* **WHAT TO DO**
Exact copy, no pictures: return all the data below as written.
....
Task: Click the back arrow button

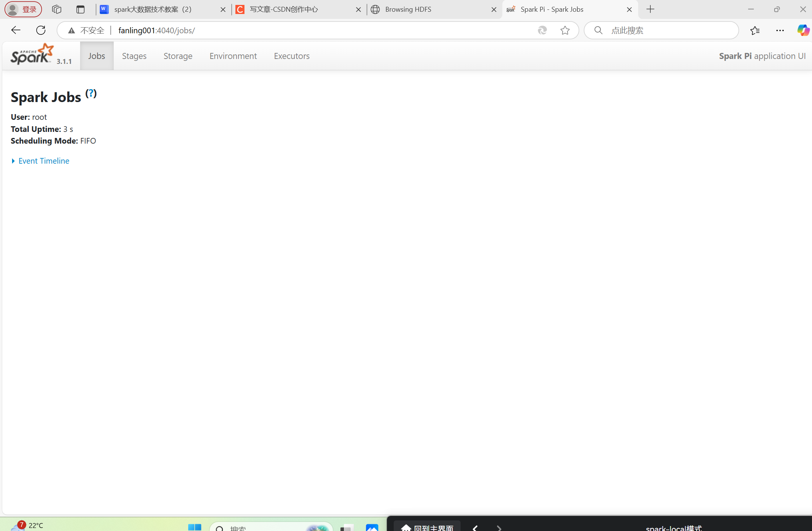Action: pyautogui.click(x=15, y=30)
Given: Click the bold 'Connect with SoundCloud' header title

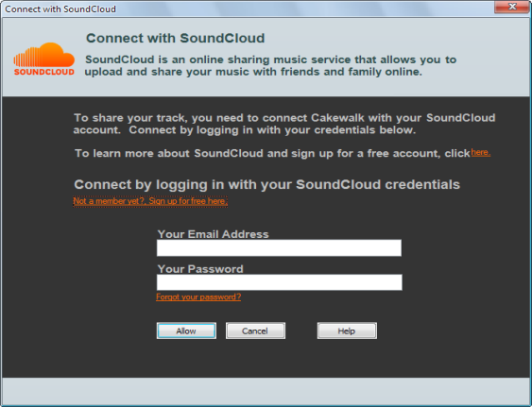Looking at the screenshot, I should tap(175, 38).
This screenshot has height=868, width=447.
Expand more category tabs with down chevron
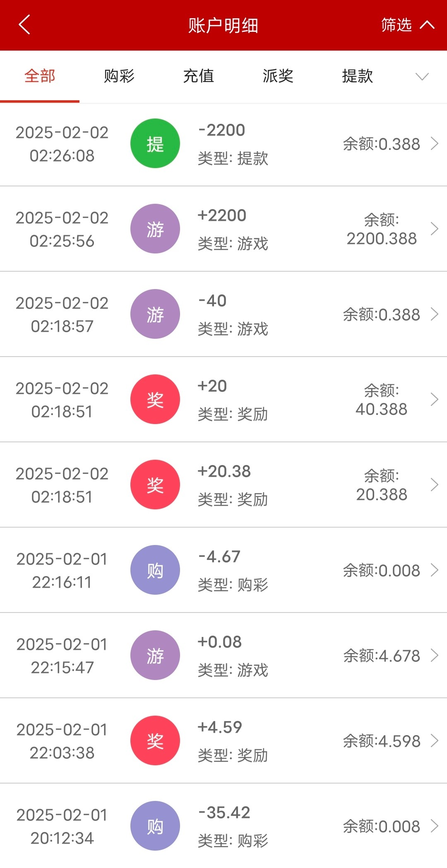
....
* **REPLY TO THE EXERCISE**
Task: Click the back arrow button

Action: pyautogui.click(x=15, y=30)
Given: Click the bold 'Connect with SoundCloud' header title

Looking at the screenshot, I should tap(175, 38).
This screenshot has height=868, width=447.
Expand more category tabs with down chevron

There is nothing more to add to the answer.